Tuesday, February 16, 2021

Bad Election Bill Is Bad

The Roby Smith Bad Election Bill is here and it's bad.
 
SSB1199 or HSB213 (text looks the same) would cut early voting - mail and in person - to 18 days, down from 29 last year and from 40 in 2016. And that's not even the worst item:
"The (county) commissioner shall not send an absentee ballot application to a voter." 
My read of that is: AT ALL, not even if the voter specifically asks. Shut In Great Grandma with no printer calls and asks for a request form, and we can't help.
 
Other lowlights include a lot of micromanaging of auditors to address imaginary problems like dead voters or auditors not doing list maintenance. Speaking of which...
 
Voters would be inactivated after missing ONE general election, not two. And that's just for not voting, not for mail getting returned. They're inactivated THEN sent a card they have to respond to. Miss one governor election and the cancellation clock starts ticking.
 
In a nod to the Libertarians, petition requirements are once again raised. This is about Cindy Axne winning twice with under 50% because a Libertarian in a tricorner hat pulls votes away from David Young. 
 
Requirements for nominating convention attendance are also increased, to a point where even the major parties would have difficulty seating enough delegates to fill a legislative district vacancy (25 people).
 
Satellite voting would, to my surprise, not be completely banned, but auditors could not set sites on their own. Only petitioned sites would be allowed. That'll increase costs - a lot of times, people ask nice for a satellite and we schedule the three or four hours they really want. A petition obligates the auditor to six hours.
 
The bill would eliminate the use of USPS postmarks to decide if a ballot is on time, and instead would only allow intelligent barcodes. Overseas mail does not have these barcode, though I'm not sure if federal law would overrule this item.
 
Ballot chasing (often called "harvesting" though "chasing" is the Iowa vernacular) would be banned. Only relatives, caregivers, or housemates could return your ballot - you can't hep your neighbor.
 
Remember that couple days last fall when it looked like dropboxes were banned? This bill does codify the use of dropboxes, but limits them to one per county and only at the auditor's office. There's also some regulation which doesn't differ much from our actual practice.
 
The first day to request a ballot would move to 70 days prior to the election, which was the law through 2002. From 2004 to 2016 there was no first day, we had to hold forms for literally years (my record was 18 months). Then it was moved to 120 days in 2017.
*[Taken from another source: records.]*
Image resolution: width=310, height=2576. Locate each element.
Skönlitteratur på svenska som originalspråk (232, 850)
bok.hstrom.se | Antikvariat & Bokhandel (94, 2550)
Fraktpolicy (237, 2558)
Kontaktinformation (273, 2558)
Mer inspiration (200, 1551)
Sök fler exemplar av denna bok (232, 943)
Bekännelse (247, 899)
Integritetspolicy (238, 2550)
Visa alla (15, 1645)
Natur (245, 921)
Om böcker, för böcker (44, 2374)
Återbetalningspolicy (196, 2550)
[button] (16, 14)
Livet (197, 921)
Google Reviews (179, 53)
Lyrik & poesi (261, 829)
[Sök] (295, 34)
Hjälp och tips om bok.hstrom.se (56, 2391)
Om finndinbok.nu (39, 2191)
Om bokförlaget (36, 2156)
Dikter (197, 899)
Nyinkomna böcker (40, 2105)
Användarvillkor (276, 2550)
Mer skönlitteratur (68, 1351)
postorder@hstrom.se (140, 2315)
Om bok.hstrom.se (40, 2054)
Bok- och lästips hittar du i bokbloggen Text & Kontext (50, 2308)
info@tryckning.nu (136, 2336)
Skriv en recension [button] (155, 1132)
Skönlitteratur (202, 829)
My professional and political feelings differ here. In a college town where every lease turns over on August 1, way-too-soon requests are a problem, and were a big problem in 2004. (I was living in a high turnover apartment complex that year, and we were doorknocked in JUNE.) People request the ballot then move, and we mail the ballot to a bad address. So I liked the old 70 day law. 
 
But: Combined with later laws requiring forms to be handed in within 72 hours, 70 days would basically kill summer doorknocking for ABRs.
 
One thing I don't see is an 8 PM poll close, but that's in the SOS "technical" bill already. That bill also shortens the time-off on election day requirement from 3 hours to two, in order to facilitate the 8 PM close. 
 
(The only reason 8 PM close got shot down last election bill was because business was looking at the three hours off to vote requirement. A lot of plants run 6 to 6 shifts, and the 9 PM poll close gave people the required three hours off.)
 
18 days is bad for in person voting: longer lines and bigger crowds.
 
 
18 days is absolutely unacceptable for mailed voting. 29 days was just barely enough time, IF everything went well with no problems. 
 
18 days means anyone who is out of town or shut in who has ANY kind of problem - mail delay, spoiled ballot, any problem at all - is just out of luck. 18 days also compresses all the mailing out into ONE WEEK, burdening both the post offices and the election staffs.
 
(It's DOA of course, but my senator, Democratic leader Zach Wahls, introduced a bill that would expand the early voting window to 45 days, which is consistent with what overseas voters get under federal law.)
 
This bill could have been even worse, but it's bad enough. That's what I got for now. Watch closely, fight to stop it, fight to make it less bad. Don't make me tell Great Grandma I can't mail her an ABR.